[Start of section]

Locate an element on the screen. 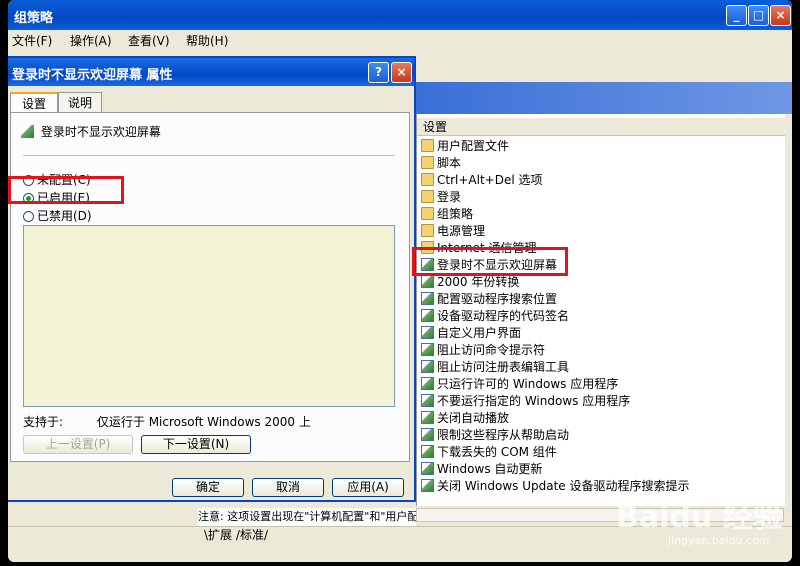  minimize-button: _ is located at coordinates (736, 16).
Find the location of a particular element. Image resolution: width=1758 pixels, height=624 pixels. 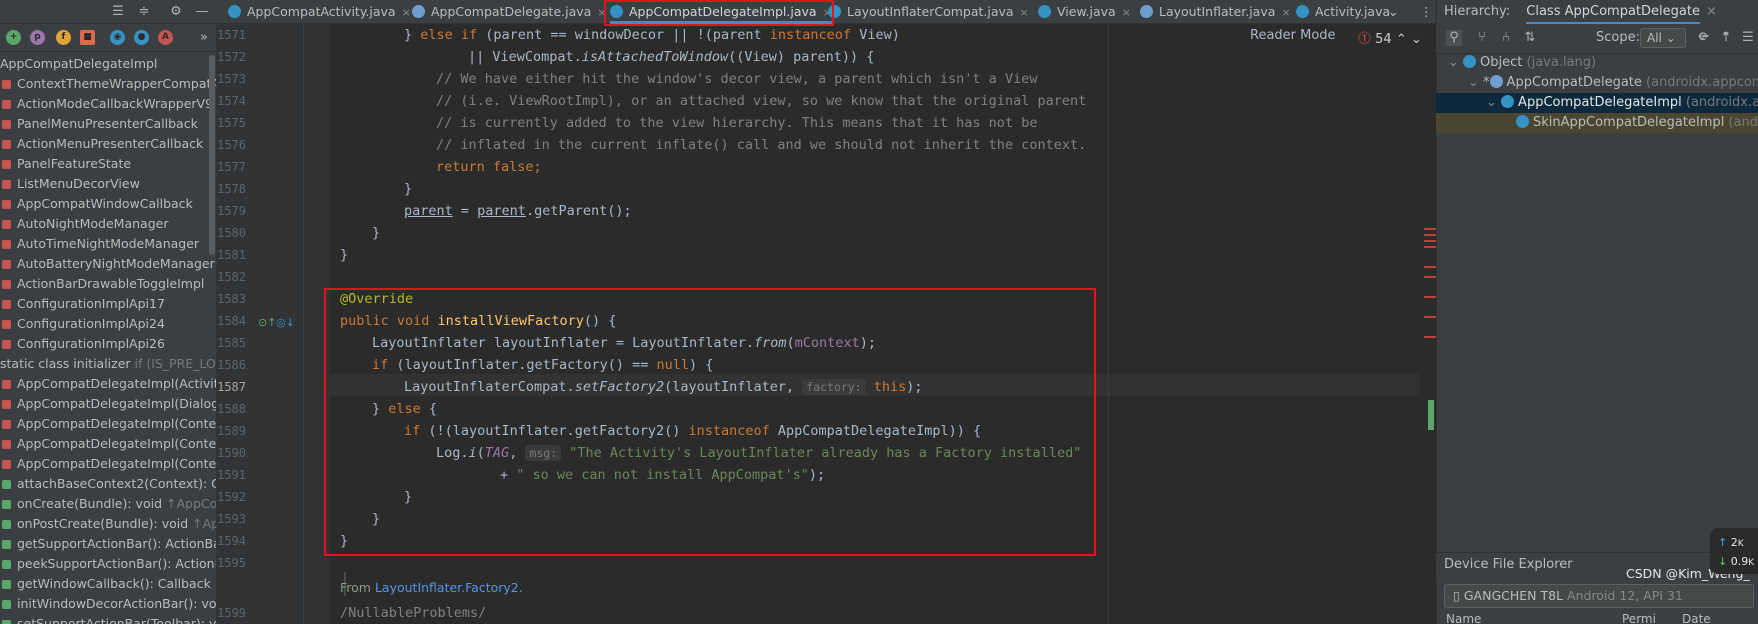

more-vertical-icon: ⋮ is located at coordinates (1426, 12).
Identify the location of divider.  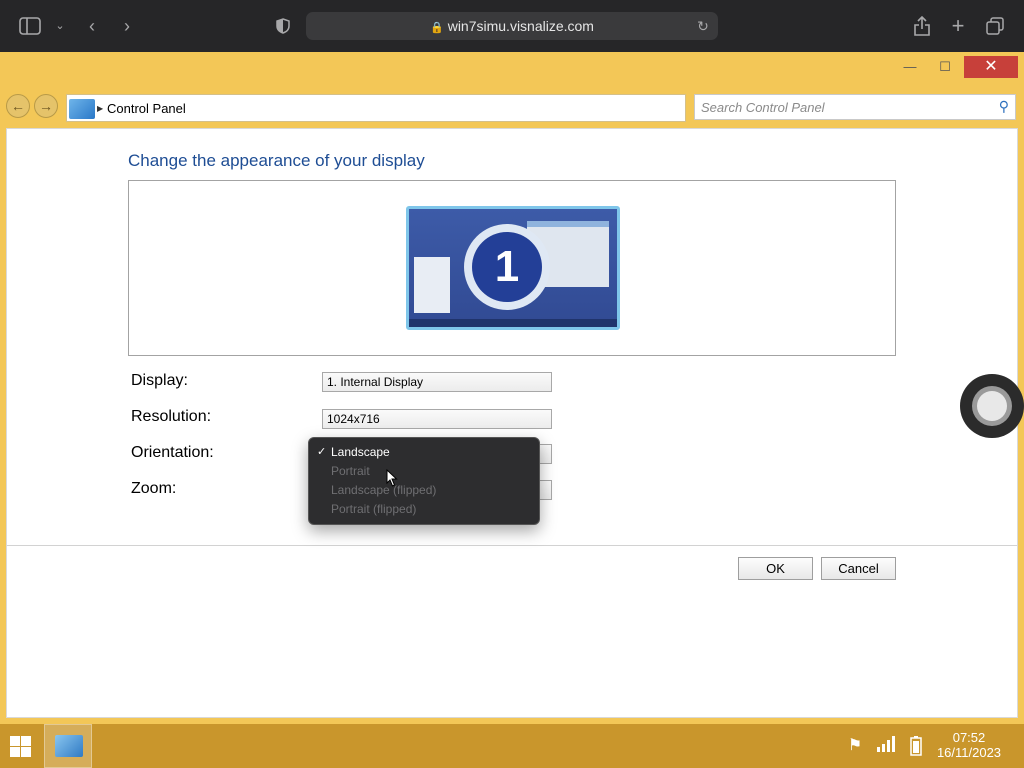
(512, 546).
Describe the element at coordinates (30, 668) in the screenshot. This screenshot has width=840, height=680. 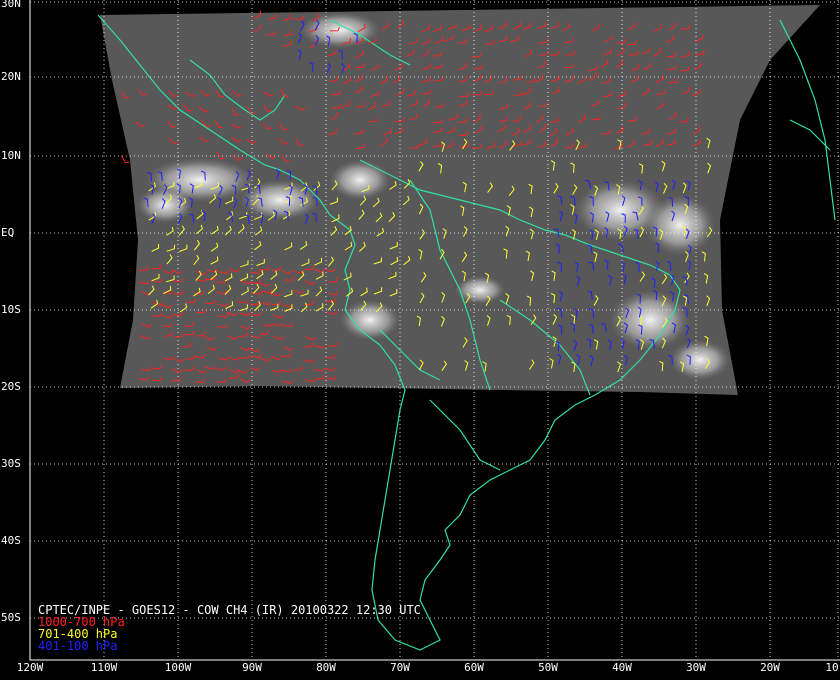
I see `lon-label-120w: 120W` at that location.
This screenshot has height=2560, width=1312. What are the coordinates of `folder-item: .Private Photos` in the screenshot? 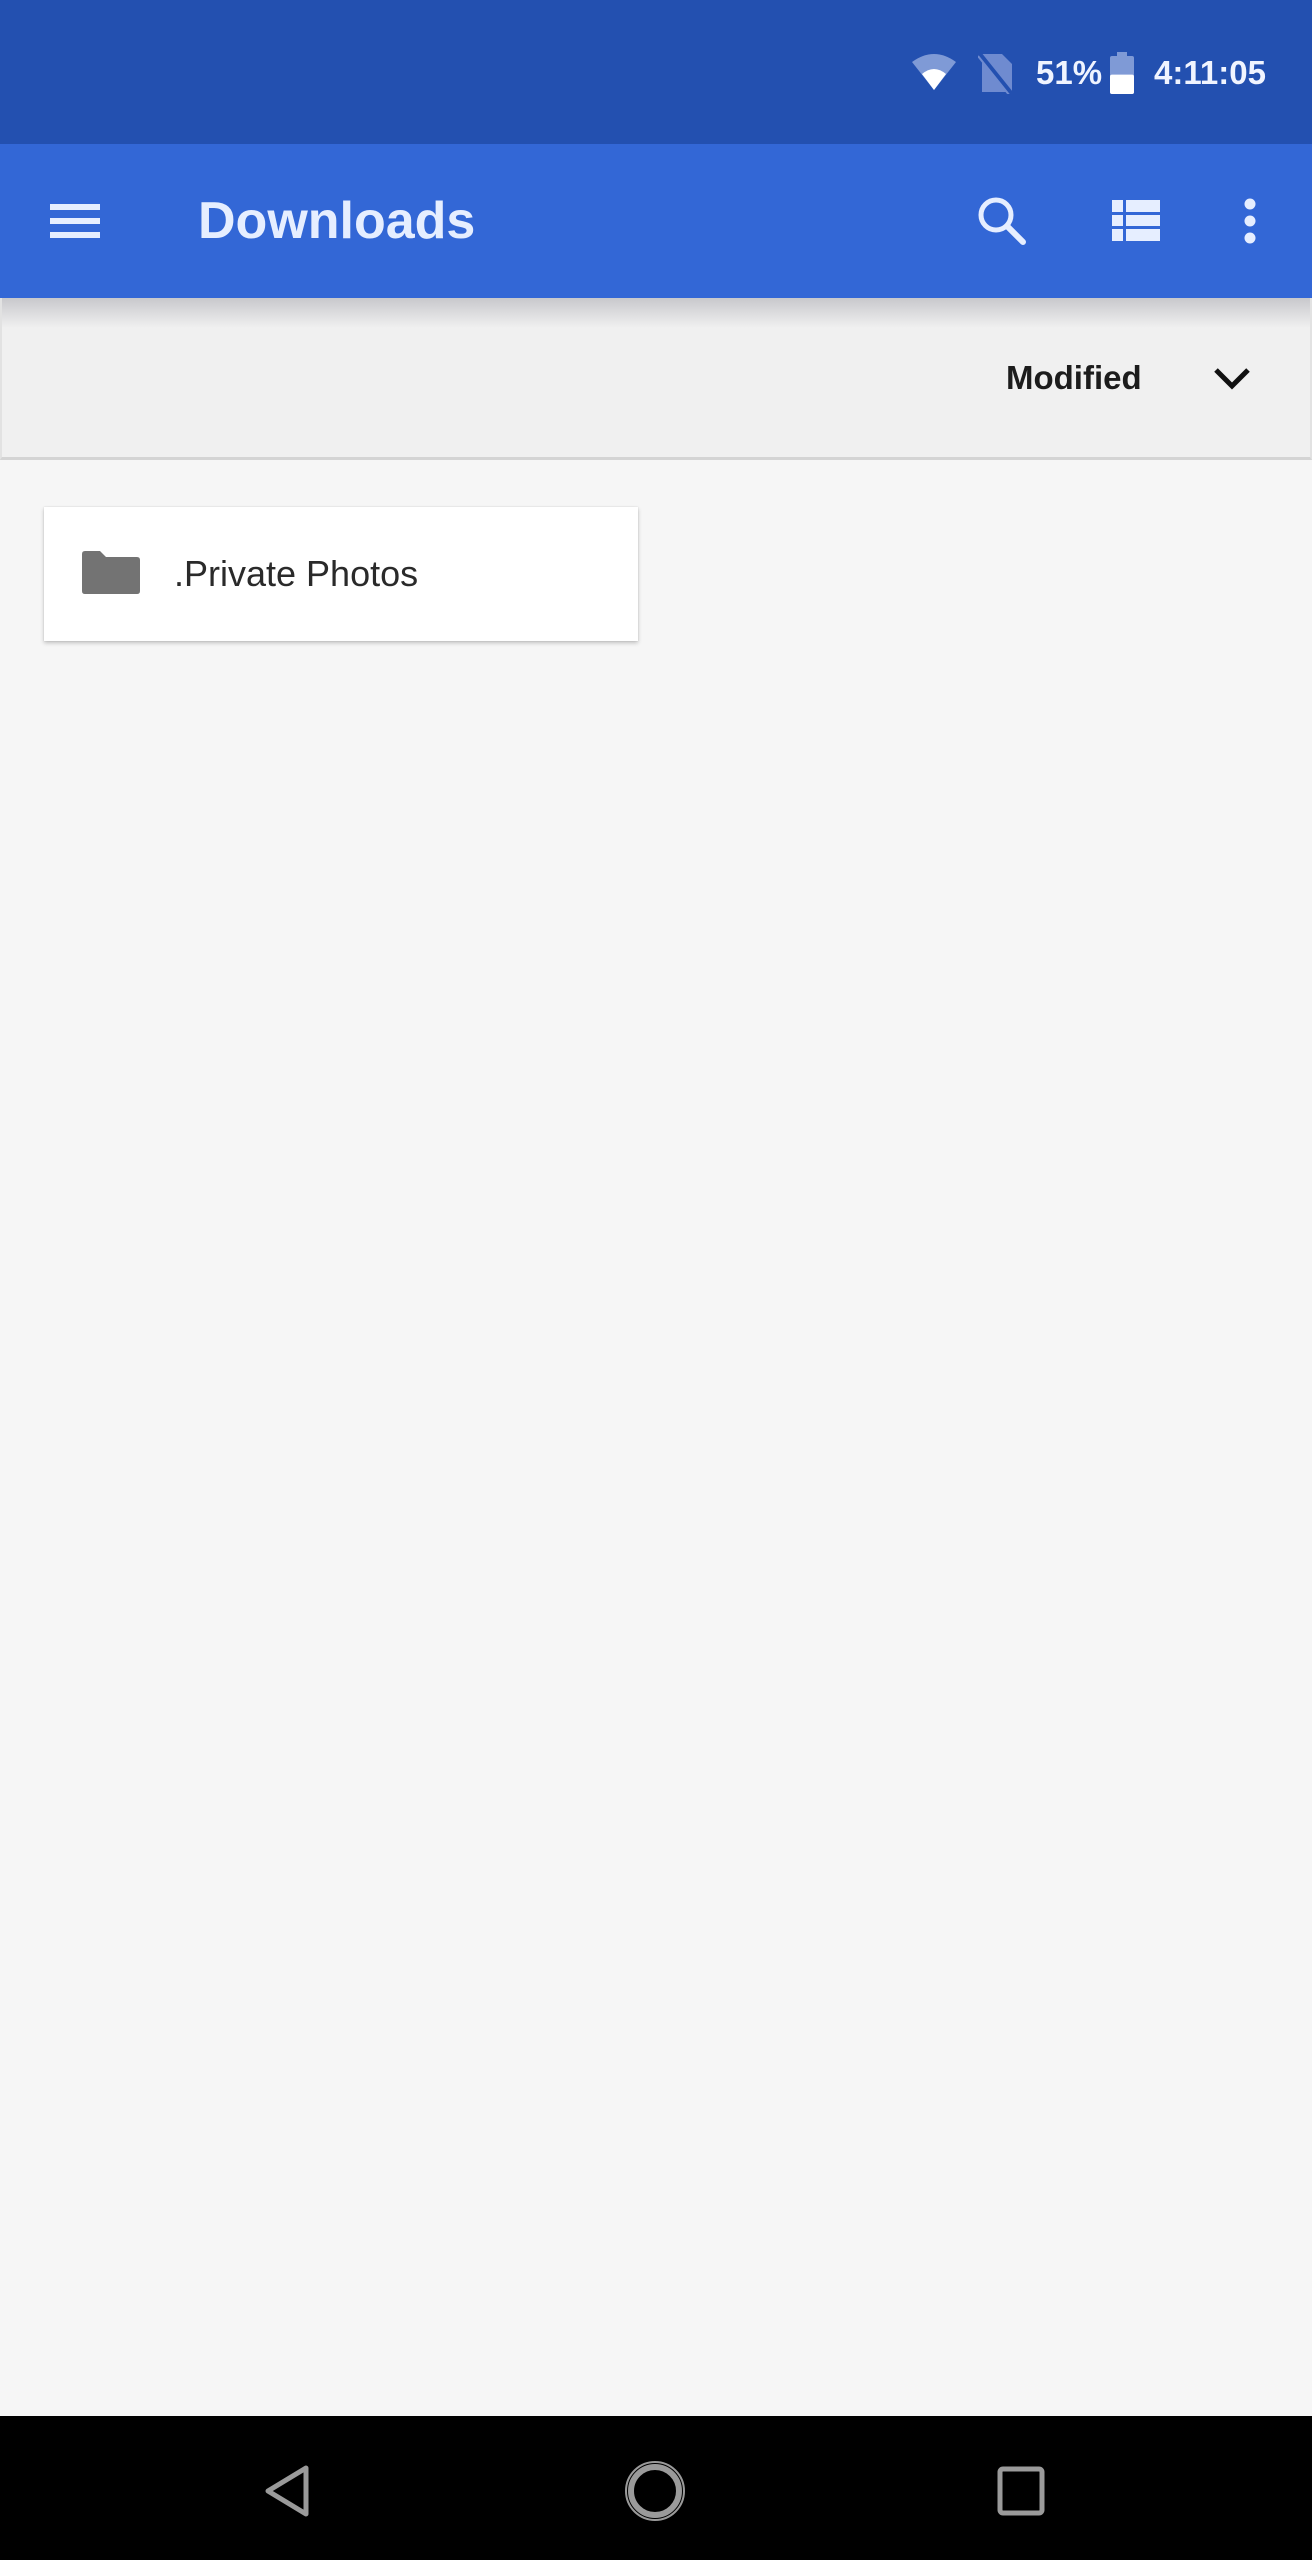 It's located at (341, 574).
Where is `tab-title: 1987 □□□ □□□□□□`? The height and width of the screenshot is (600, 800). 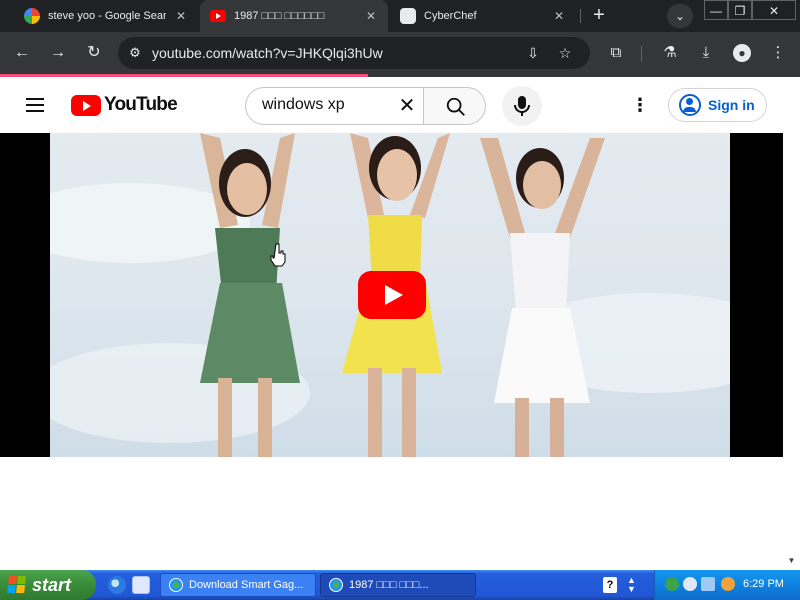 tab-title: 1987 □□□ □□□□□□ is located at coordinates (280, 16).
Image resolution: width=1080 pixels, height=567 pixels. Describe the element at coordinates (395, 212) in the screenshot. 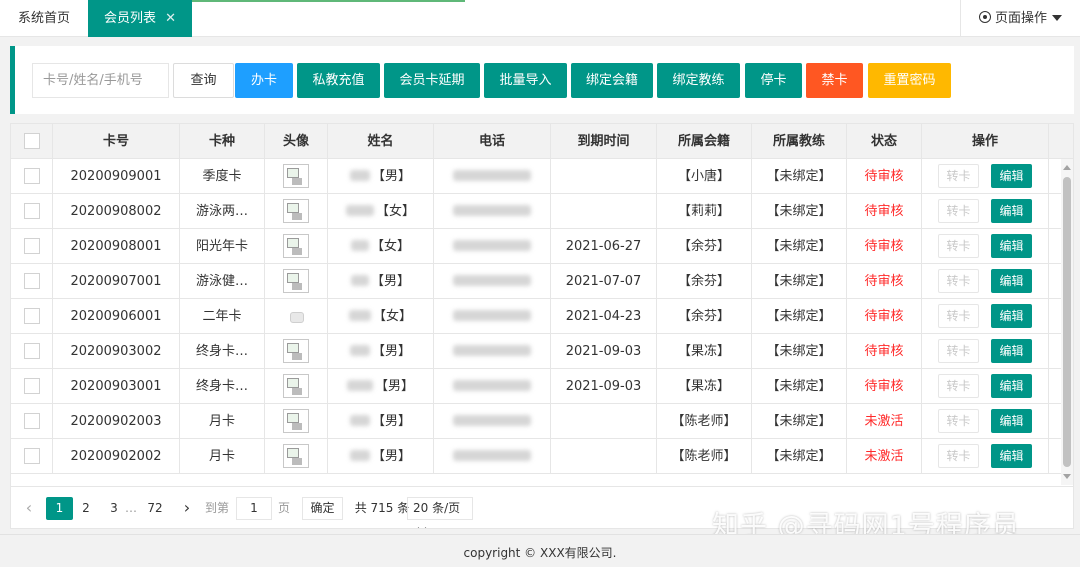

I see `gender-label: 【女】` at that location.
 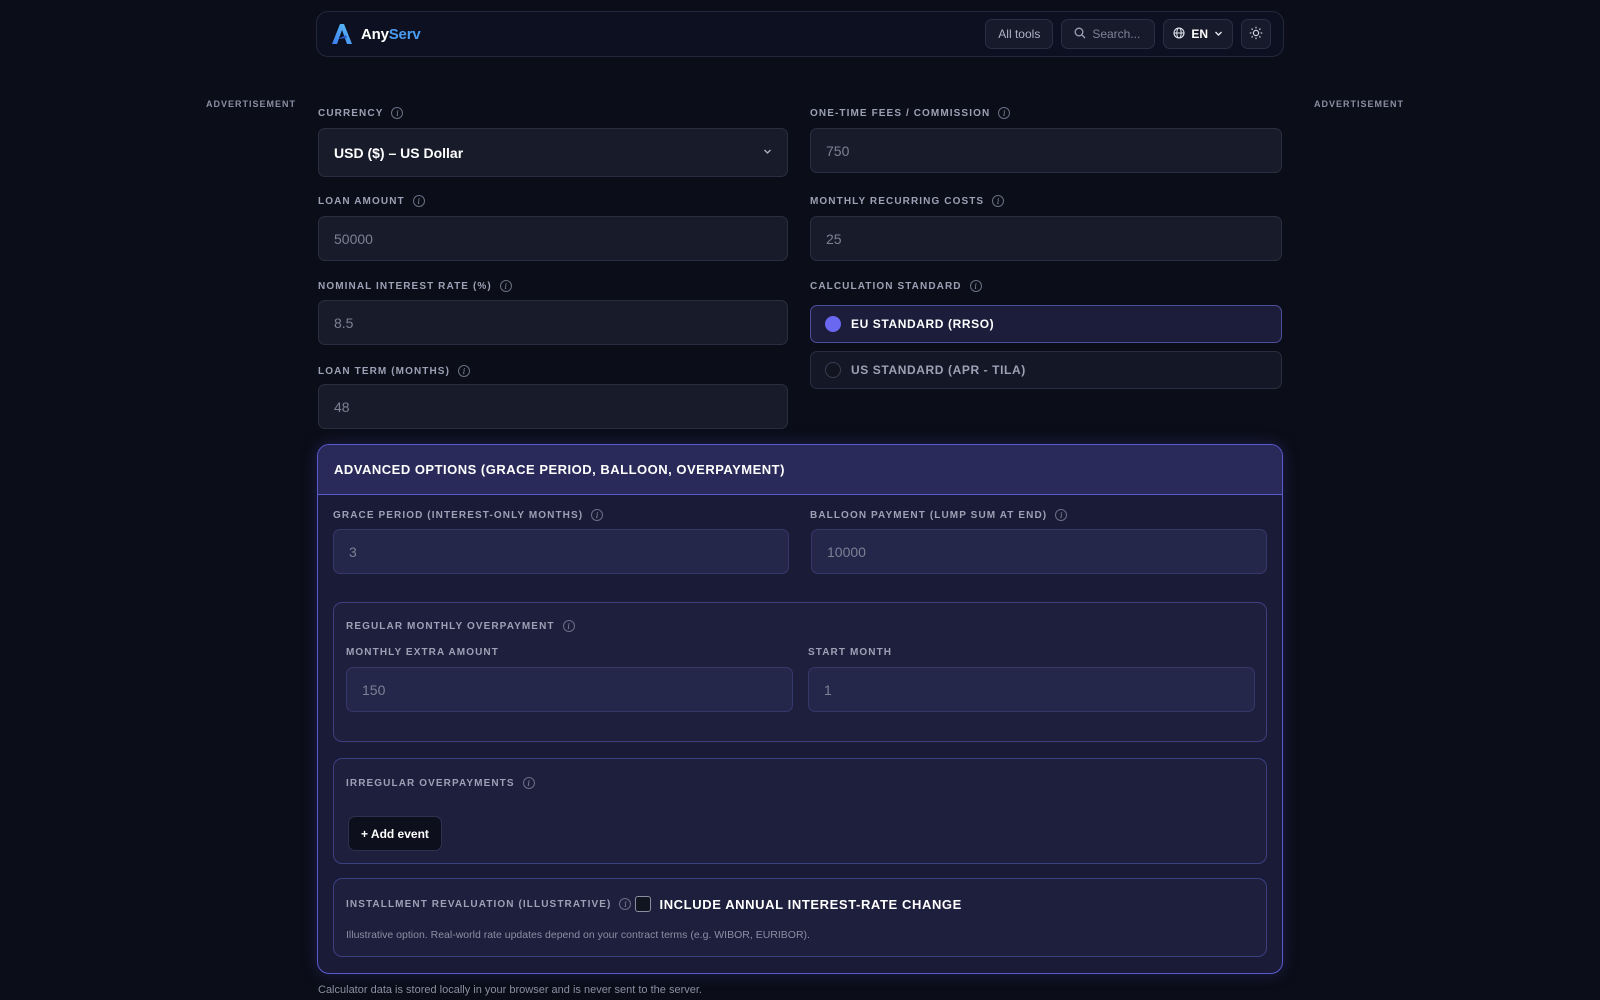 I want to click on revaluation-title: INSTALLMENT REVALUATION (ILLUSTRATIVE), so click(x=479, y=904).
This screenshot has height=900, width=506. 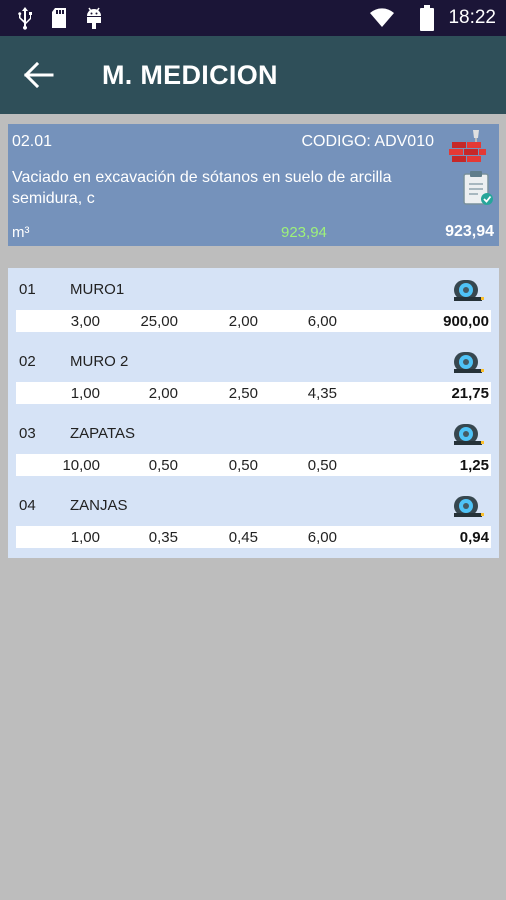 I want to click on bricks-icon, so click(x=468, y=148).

[End of section]

Written task:
Repeat the records from the line with "Find the location" to the line with "(512, 546).", exactly as they appear, without the pictures.

Solution for this problem:
Find the location of a particular element. Image resolution: width=1758 pixels, height=624 pixels. 

more-vertical-icon: ⋮ is located at coordinates (1426, 12).
Identify the location of divider.  
(512, 546).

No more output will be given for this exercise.